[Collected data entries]
##############################
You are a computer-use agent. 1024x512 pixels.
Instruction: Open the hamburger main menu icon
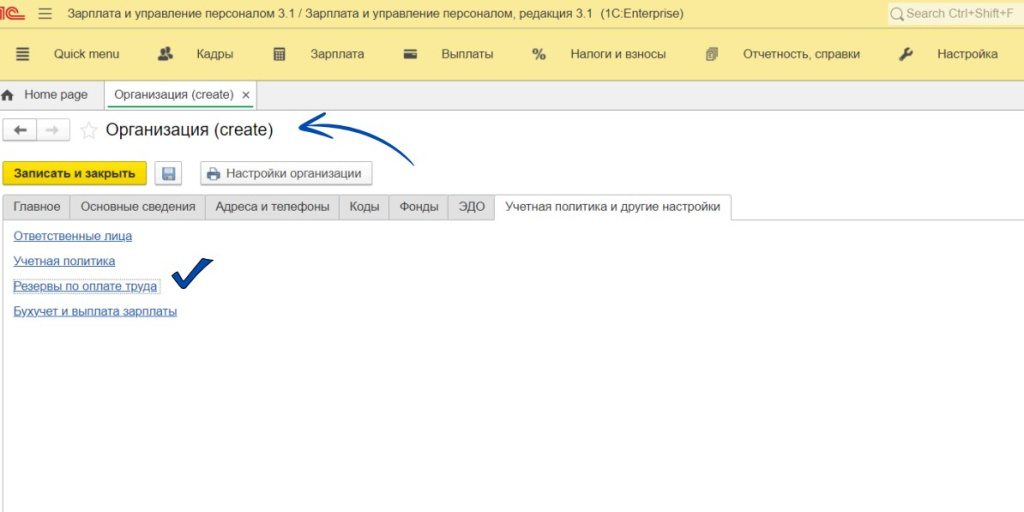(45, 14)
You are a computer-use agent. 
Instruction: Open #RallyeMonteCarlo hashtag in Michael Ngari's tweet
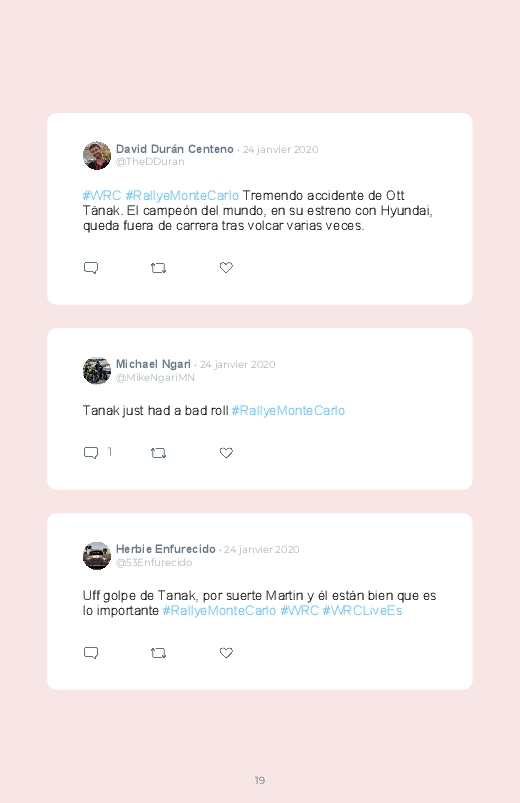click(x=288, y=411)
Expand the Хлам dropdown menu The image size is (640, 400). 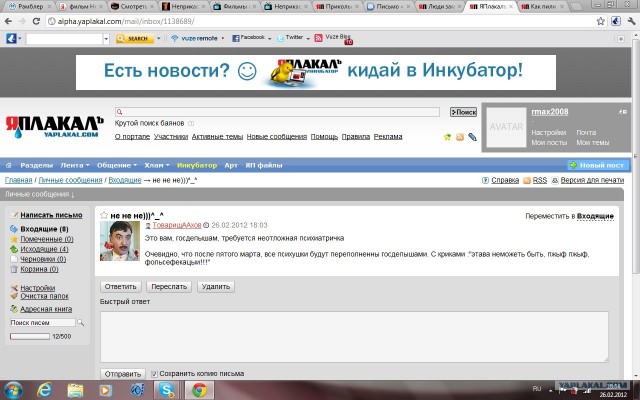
##############################
[WHAT THE EXERCISE ASKS]
Check each line above for the string "computer" and show the ones that have it.

[WRITTEN ANSWER]
You are a computer-use agent. 1024x512 pixels.
You are a computer-use agent. 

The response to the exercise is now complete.